Horseradish Planting Instructions and FAQ's
Horseradish Planting Instructions
- Plant your roots as soon as you receive them if possible! If ground cannot be worked, store roots in a refrigerator in a loosely wrapped plastic bag.
- The next year's crop should be planted in early spring, as soon as the soil can be worked. Also can be planted in late fall, the same as garlic or onions.
- Choose a generous site of full sun for this fast grower. Since horseradish is a perennial, don't put it in a vegetable garden that gets tilled every year. Also can be grown in a deep container.
- Dig a hole twice as deep as the roots of the plant. Hold the plant over the hole as you refill the dirt, keeping the base of the leaves at the soil line.
- Water plant well. It is normal for the plant to wilt for a few days after planting.

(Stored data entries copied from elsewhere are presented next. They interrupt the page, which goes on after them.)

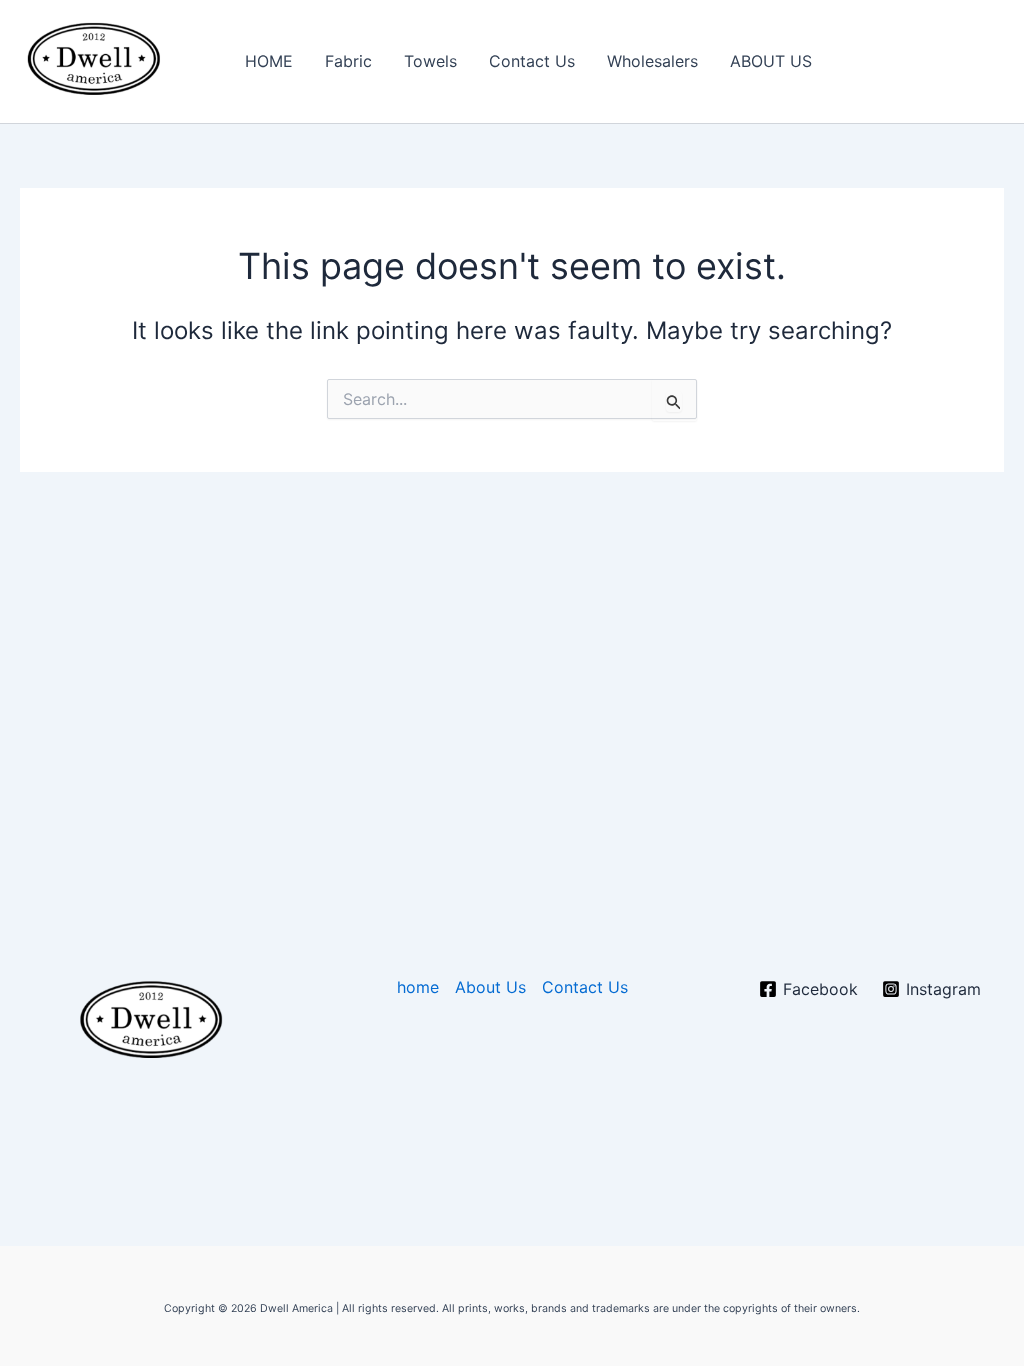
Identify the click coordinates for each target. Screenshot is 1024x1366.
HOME (269, 61)
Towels (430, 61)
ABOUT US (771, 61)
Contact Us (532, 61)
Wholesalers (652, 61)
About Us (490, 987)
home (418, 987)
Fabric (348, 61)
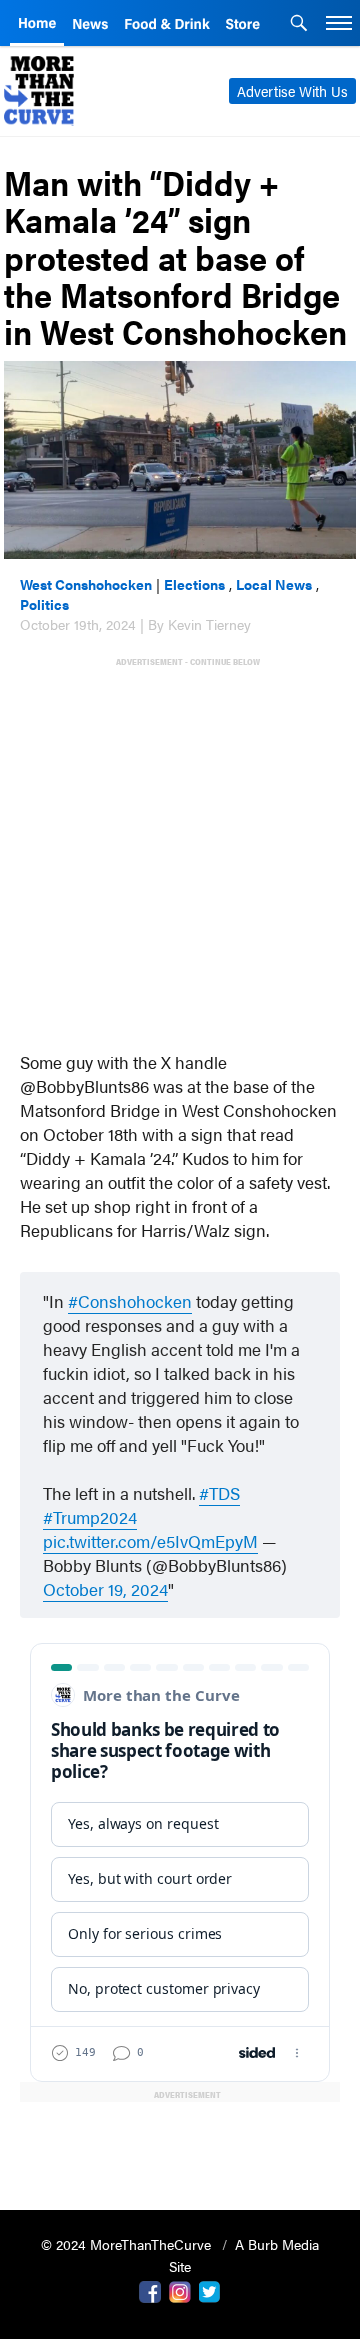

If planted in full sun, we recommend temporarily shading the plants for the first couple of days until they recover from transplanting.
- Planting holes should be eight to ten inches.
- The top (straight cut) of the root should be even with the rim of the hole and pointing upwards.
- Fill the hole and mound three to five inches of soil over the root. Leave adequate space between the planting holes to allow the plant to grow to maturity.
- Containers can be used for horseradish if they are large enough for good root development and have adequate drainage.
- Use a potting mix that has been supplemented with compost. Pay close attention to watering since containers can dry out quickly.
- Keep soil slightly moist, just as any other plant.
Horseradish Planting Tips
Horseradish thrives in full sun, but tolerates light shade. Allow at least 18 to 20 inches between plants. Place root at a 45 degree angle. Top of the root should be barely below the surface. Fill in the hole with compost and cover up a couple of inches high. Water immediately.
Frequently asked Questions
Can I grow these in my area?
To find out if a plant will grow in you area you need to Google your hardiness zone and check that with hardiness zone for the plant. You can also look at the USDA or the Department of Agriculture in your area.
What is a bare root plant?
It is in a dormant state and is shipped with no soil.
I see mold on my bare roots, will it be ok?
Yes it will be ok. Just wash it off in some warm (not hot) water.